Now, because of affirmative action, Black and Latino students who apply to medical schools have the same likelihood of success as white applicants. Nevertheless, racially oppressed students still face barriers. They are growing up in a class-fractured society, and a disproportionate number of them face discrimination based on class difference. Likely as not, their early schooling is inadequate, and parents, up against economic chaos, focus on immediate survival. The children are deprived of opportunities to dream or prepare themselves educationally for graduate study. They opt out.

In fact, relatively few Blacks, Latinos, or whites of working-class origins are able to study medicine. We examined the income, educational levels and occupations of 96,500 families of white medical school freshmen, and 10,200 families of their Black classmates. The data covered 11 years between 1990 and 2000 and was provided by the American Association of Medical Colleges. The families of 25 percent of the Black students earned $26,000 or less annually. Fifty percent of the Black families earned $49,000 or more, another 25 percent earned $80,000 or more. The families of 25 percent of the white students earned $48,010 or less. Half of them earned $75,000 or more. The top 25 percent earned $120,000 or more. Fifty percent of the Black fathers have completed college, while only 13 to 16 percent of all African-American adults are college graduates. Twenty-five percent of the white students’ parents have doctorate degrees. Over an 11-year period, from 30 to 36 percent of the Black students’ fathers and 16 percent of the white students’ fathers were engaged in working class jobs. Clearly, most medical students, Black and white, have solid middle and upper class identities.

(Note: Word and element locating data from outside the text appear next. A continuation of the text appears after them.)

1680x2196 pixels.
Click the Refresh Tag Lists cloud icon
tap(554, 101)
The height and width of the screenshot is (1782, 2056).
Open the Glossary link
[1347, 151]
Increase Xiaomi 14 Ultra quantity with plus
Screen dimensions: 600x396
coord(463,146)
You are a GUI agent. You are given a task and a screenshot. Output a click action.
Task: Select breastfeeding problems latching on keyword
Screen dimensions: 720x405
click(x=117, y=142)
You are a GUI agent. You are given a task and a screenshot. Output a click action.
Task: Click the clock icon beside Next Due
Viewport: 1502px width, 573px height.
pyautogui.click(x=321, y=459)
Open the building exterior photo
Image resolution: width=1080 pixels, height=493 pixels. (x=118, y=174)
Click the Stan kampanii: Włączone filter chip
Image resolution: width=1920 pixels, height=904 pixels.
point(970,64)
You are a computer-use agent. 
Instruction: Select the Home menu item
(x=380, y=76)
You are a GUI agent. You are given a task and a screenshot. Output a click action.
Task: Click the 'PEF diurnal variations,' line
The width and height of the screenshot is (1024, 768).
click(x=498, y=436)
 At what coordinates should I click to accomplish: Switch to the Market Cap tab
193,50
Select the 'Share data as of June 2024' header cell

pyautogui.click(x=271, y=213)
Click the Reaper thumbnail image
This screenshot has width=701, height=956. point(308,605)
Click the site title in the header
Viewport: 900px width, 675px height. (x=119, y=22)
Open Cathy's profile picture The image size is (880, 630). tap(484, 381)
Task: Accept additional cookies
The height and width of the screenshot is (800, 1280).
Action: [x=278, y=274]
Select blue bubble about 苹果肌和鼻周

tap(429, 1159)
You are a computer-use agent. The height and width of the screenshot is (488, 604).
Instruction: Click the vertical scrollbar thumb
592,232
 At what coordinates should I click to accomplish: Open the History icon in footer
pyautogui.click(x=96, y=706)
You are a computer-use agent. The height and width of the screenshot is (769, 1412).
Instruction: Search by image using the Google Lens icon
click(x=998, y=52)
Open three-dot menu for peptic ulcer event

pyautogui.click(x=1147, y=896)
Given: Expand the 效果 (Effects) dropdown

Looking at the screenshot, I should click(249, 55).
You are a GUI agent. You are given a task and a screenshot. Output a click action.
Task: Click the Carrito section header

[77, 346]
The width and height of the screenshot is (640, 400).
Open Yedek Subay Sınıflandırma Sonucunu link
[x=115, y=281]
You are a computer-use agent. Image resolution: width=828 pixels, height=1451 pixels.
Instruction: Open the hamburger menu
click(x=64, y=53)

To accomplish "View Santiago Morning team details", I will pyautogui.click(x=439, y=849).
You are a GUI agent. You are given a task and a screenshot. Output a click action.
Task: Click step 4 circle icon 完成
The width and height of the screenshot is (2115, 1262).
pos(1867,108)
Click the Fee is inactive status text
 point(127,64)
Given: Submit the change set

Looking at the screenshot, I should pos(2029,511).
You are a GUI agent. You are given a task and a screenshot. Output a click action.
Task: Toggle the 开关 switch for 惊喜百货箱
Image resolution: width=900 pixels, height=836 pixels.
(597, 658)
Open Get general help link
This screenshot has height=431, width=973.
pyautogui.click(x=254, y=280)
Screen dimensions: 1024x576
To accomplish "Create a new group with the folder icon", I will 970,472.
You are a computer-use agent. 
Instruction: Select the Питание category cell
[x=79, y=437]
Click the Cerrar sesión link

Once the fight for social justice is informed by class analysis, points of struggle intersect. Campaigns for educational equity and universal health care are joined. That way, doctors knowledgeable about working class realities will be on hand to take part in reordering the health system. Health care for the people has to come from the people, and be provided by doctors and nurses who identify with the people.

(See: W.T. Whitney, “Becoming a physician: Class Counts,” Nature, Society, and Thought 15:3, p. 261).